Employing an external shredding service may seem to be a quick fix, however this is rarely the best option for the cost or the security of your data and confidential documents.
Under new GDPR, organisations should consider auditing any external shredding service to ensure it provides an appropriate level of security as part of their data protection.
1. Are my documents being securely shredded? Go and check. Most people are taken aback at the size of shredded particles from a shedding truck. Often shredding trucks and off-site shredders will barely meet the lowest level P-1 DIN security standard.
2. How secure are my documents? Most of the time confidential documents sit in shredding consoles for long periods of time, awaiting Collection, leaving them vulnerable to visitors, cleaners and staff. “Certificates of Destruction” offer no protection against GDPR in the event of a data breach.
3. How much is it costing you? Typically offsite shredding will cost 80% more over 5 years than using an in-house office shredder. A well know retail chain were recently quoted £97,500 for 35 shredding consoles over 5 years – instead they installed 35 large HSM office shredders which cost under £20,000.
4. How flexible is your contract?

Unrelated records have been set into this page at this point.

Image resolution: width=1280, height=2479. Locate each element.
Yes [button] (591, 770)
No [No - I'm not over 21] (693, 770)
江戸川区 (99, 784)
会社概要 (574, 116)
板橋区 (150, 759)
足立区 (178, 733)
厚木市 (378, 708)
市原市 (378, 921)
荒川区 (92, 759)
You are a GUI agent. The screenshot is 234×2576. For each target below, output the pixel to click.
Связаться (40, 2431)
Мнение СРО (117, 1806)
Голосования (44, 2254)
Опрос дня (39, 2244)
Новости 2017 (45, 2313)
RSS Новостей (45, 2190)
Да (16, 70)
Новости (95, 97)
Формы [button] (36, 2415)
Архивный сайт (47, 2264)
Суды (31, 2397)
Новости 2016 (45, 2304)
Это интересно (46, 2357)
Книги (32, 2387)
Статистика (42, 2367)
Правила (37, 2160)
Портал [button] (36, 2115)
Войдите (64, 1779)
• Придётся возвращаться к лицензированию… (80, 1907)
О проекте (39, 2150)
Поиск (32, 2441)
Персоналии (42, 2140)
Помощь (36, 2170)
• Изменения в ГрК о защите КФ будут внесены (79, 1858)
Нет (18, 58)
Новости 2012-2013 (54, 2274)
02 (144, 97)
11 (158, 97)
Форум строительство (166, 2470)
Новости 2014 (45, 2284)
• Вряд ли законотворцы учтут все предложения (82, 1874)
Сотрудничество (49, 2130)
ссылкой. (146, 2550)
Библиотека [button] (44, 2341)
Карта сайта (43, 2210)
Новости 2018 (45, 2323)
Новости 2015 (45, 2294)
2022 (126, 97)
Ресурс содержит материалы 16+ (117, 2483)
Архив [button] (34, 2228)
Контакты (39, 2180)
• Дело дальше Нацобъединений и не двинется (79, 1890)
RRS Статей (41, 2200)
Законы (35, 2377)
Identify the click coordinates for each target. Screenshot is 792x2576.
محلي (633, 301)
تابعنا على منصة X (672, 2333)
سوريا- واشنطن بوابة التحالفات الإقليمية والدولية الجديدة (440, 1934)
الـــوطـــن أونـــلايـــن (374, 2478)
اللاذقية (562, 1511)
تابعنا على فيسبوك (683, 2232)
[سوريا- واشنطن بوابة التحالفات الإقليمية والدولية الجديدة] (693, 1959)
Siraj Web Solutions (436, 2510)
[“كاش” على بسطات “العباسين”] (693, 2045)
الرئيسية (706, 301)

Organisations can find they are bound in for at least 3 years of shredding service costs with no cancellation options – read the small print carefully.
Installing your own shredders around your premises is inherently much more secure and cost effective over 5 years than a third party shredding service. Organisations can have peace of mind knowing they are shredding at the right level of security to keep data secure - typically,
P-4 level cross cut security for general office shredding or P-5 security for departments such as HR and Finance who require a higher level of security.
Final tip: Consider a “Shred all”, “Shred where you work” and “Shred little and often” policy to ensure confidential information is immediately destroyed and rendered secure at point of use.